Absence of ATM leads to altered NK cell function in mice

Ataxia-telangiectasia (A-T) is a rare disorder caused by genetic defects of A-T mutated (ATM) kinase, a key regulator of stress response, and characterized by neurodegeneration, immunodeficiency, and high incidence of cancer. Here we investigated NK cells in a mouse model of A-T (Atm−/−) showing that they are strongly impaired at killing tumor cells due to a block of early signaling events. On the other hand, in Atm−/− littermates with thymic lymphoma NK cell cytotoxicity is enhanced as compared with ATM-proficient mice, possibly via tumor-produced TNF-α. Results also suggest that expansion of exhausted NKG2D+ NK cells in Atm−/− mice is driven by low-level expression of stress-inducible NKG2D ligands, whereas development of thymoma expressing the high-affinity MULT1 ligand is associated with NKG2D down-regulation on NK cells.

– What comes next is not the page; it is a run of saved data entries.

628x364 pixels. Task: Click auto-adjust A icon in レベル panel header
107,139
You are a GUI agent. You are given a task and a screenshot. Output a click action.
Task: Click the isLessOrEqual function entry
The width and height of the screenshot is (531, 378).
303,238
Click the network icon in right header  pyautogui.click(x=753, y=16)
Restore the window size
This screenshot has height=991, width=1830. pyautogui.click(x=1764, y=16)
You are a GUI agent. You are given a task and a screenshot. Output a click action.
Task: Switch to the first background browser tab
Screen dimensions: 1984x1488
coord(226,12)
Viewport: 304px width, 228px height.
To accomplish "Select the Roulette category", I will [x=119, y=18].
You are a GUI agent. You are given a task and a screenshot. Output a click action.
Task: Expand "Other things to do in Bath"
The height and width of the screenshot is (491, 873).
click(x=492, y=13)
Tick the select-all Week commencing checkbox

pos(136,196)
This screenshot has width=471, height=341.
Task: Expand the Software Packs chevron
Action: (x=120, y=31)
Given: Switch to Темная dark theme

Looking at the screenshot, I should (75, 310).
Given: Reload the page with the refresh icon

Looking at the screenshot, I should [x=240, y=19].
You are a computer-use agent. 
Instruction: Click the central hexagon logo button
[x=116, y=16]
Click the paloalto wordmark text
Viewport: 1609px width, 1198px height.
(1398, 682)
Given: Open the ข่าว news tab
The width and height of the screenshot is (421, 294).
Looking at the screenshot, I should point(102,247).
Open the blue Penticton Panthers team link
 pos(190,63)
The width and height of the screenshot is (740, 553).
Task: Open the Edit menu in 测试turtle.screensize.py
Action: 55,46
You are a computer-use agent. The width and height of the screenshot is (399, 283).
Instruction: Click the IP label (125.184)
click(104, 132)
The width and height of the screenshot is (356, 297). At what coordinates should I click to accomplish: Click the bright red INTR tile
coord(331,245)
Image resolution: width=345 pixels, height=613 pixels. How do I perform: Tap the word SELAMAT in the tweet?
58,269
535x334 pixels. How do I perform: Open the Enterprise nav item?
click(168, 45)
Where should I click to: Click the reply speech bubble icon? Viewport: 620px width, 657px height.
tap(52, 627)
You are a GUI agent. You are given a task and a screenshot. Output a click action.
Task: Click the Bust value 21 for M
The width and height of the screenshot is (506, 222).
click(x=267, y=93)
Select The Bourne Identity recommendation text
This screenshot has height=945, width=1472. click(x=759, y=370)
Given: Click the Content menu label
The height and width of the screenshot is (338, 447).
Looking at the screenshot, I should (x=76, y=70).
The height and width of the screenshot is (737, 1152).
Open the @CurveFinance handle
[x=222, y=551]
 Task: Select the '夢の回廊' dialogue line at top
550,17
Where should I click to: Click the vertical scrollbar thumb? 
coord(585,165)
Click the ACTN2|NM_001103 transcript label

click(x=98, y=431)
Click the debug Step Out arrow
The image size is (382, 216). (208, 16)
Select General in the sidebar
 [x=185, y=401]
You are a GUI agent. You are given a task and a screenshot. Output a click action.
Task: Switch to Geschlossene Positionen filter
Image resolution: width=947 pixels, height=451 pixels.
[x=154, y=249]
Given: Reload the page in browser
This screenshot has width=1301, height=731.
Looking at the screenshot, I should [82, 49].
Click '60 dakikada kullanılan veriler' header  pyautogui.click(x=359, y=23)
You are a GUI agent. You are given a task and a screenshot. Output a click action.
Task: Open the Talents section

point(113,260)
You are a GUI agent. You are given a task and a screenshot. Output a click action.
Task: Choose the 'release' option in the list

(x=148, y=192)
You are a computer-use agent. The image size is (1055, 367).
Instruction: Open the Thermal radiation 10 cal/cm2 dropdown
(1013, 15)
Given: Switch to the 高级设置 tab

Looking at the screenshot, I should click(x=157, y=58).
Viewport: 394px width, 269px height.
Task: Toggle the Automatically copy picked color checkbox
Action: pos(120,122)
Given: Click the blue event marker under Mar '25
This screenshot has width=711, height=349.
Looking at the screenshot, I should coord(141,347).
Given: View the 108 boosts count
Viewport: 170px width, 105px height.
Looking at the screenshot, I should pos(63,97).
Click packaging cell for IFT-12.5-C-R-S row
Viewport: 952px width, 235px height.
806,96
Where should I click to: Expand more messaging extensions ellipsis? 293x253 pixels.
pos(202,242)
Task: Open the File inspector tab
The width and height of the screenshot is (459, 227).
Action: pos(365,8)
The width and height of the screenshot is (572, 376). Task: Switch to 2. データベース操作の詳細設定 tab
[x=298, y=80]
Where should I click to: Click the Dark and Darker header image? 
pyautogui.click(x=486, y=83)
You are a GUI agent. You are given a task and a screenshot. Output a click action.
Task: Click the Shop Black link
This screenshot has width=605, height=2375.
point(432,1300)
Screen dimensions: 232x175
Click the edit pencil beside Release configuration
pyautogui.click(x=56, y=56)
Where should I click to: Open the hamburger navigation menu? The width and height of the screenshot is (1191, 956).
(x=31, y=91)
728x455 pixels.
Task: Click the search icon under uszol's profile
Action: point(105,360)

These results expand our understanding of immunodeficiency in A-T and encourage exploring NK cell biology in A-T patients in the attempt to identify cancer predictive biomarkers and novel therapeutic targets. •A mouse model of A-T, Atm−/−, develops T cell but not NK cell deficiency.•NK cell cytotoxicity is impaired in Atm−/− mice due to an early signaling block.•Ligands for the NKG2D receptor are expressed on T-cell precursors in Atm−/− mice.•NKG2D is down-regulated on NK cells of Atm−/− mice with MULT1+ thymic lymphoma.•Atm−/− NK cells become hyper-responsive upon development of TNF-α-expressing thymoma.